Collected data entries

************

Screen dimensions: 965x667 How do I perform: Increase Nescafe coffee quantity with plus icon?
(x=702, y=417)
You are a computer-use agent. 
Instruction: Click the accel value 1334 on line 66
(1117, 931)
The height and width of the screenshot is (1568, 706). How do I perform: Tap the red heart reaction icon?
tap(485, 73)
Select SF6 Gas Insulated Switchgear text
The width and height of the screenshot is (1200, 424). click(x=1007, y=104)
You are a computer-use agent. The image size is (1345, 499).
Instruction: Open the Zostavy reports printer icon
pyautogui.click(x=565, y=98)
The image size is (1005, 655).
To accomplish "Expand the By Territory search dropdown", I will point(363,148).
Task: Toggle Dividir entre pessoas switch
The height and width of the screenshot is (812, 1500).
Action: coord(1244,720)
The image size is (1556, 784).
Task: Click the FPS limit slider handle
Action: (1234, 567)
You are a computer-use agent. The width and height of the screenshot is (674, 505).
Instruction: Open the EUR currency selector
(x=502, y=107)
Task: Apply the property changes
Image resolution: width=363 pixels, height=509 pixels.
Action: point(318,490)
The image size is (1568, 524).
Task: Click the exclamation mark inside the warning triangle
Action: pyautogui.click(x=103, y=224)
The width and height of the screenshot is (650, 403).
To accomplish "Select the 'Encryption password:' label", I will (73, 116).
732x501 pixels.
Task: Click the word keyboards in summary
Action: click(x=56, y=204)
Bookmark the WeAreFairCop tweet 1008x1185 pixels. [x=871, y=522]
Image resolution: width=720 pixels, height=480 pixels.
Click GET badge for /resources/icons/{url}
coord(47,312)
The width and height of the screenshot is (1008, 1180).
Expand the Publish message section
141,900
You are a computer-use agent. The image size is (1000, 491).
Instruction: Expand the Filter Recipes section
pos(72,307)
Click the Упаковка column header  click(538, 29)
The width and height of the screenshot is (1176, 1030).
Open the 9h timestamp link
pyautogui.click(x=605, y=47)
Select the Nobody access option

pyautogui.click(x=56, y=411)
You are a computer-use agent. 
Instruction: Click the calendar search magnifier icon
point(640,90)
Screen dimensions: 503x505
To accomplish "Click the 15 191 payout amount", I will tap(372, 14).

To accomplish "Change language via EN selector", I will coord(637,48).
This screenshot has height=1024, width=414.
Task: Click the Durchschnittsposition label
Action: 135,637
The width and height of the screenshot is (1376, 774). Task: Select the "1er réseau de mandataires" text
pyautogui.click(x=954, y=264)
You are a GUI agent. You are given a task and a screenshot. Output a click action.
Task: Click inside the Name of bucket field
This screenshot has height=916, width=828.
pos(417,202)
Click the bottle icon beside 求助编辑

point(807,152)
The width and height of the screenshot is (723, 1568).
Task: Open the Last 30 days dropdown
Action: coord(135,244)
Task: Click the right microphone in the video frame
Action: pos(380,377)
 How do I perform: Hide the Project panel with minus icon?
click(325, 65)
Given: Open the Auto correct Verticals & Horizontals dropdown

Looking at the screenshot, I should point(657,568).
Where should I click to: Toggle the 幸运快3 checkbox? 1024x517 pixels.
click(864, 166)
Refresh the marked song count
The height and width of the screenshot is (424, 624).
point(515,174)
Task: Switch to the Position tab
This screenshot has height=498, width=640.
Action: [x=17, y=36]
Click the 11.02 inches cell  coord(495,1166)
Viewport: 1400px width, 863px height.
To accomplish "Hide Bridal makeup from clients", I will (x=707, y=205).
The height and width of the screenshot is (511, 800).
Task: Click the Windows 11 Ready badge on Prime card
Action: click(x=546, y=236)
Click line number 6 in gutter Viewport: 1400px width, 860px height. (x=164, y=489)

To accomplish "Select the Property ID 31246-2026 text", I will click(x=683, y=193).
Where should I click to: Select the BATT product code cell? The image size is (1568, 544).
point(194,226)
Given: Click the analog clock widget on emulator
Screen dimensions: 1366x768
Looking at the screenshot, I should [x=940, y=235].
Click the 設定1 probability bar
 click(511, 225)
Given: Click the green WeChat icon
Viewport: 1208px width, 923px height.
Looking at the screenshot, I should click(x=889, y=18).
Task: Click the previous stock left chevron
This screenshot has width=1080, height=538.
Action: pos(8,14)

************

=== Task instructions ===
Every line that holds the string "agent" must be copied from the records above.

=== Result ===
You are a computer-use agent. 
You are a computer-use agent. The image size is (1345, 499).
You are a computer-use agent. The width and height of the screenshot is (674, 505).
You are a computer-use agent. The image size is (1000, 491).
You are a computer-use agent. 
You are a GUI agent. You are given a task and a screenshot. Output a click action.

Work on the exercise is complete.